→ **Problem requirements**: In the podcast review, what job did Julie Salamon hold in 1990?

>> BEGIN Given text

I know what he means. Siskel and Ebert’s show — which had various titles over the years but always retained the same format — was an handy roundup of what was new in theaters each week. Watching it, you had a decent sense of whether or not you might like any of these titles. The conversations were smart — critical, impassioned, thoughtful, fun — and yes, sometimes the pair would go at it, verbal guns a’blazing.

“They taught an entire generation how to argue,” Raftery says. Maybe? Even if you take this at face value (I don’t) that’s not a neutral statement. Should disagreement be an argument? Raftery doesn’t stop to consider that question or wonder, at least in the early episodes, how that template has been reinterpreted and corroded over time into something far more fraught.

But the podcast has a larger dilemma, as I see it. There’s little here that will be new to anyone with a passing familiarity with Siskel and Ebert, particularly Chicagoans. The primary audience, then, are people who came of age after their show went off the air. But I’m not sure a podcast — at least this podcast — is the best format to make that story come alive. Siskel and Ebert’s joint effort was one that happened in front of the camera. So much of that chemistry, what made them appealing as a team, is absent here.

Something entirely different is happening with the addictive multi-episode “The Devil’s Candy,” which is the title of this season’s “The Plot Thickens,” the TCM-produced documentary podcast about the movies and the people who make them.

“The Devil’s Candy” succeeds in all kinds of fascinating ways, largely because it’s an insider account from journalist Julie Salamon, who was there during the making of the 1990 Tom Hanks flop “The Bonfire of the Vanities.” Salamon was a film critic at The Wall Street Journal in 1990 and she had just had a baby when she was invited by director Brian De Palma to spend a year on the set, observing everything.

>> END Given text
>> BEGIN Dataset excerpt

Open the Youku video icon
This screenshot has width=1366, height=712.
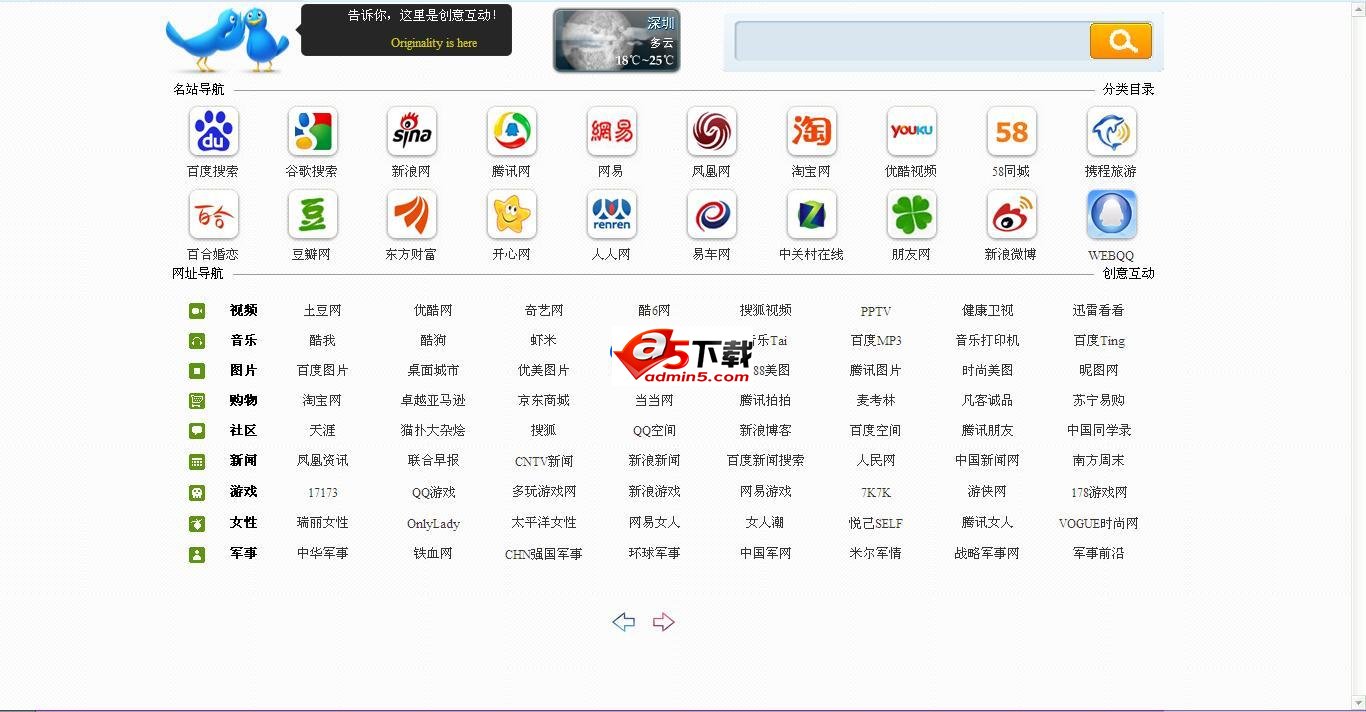click(x=911, y=132)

>> END Dataset excerpt

→ **Correct output**: She was a film critic at The Wall Street Journal.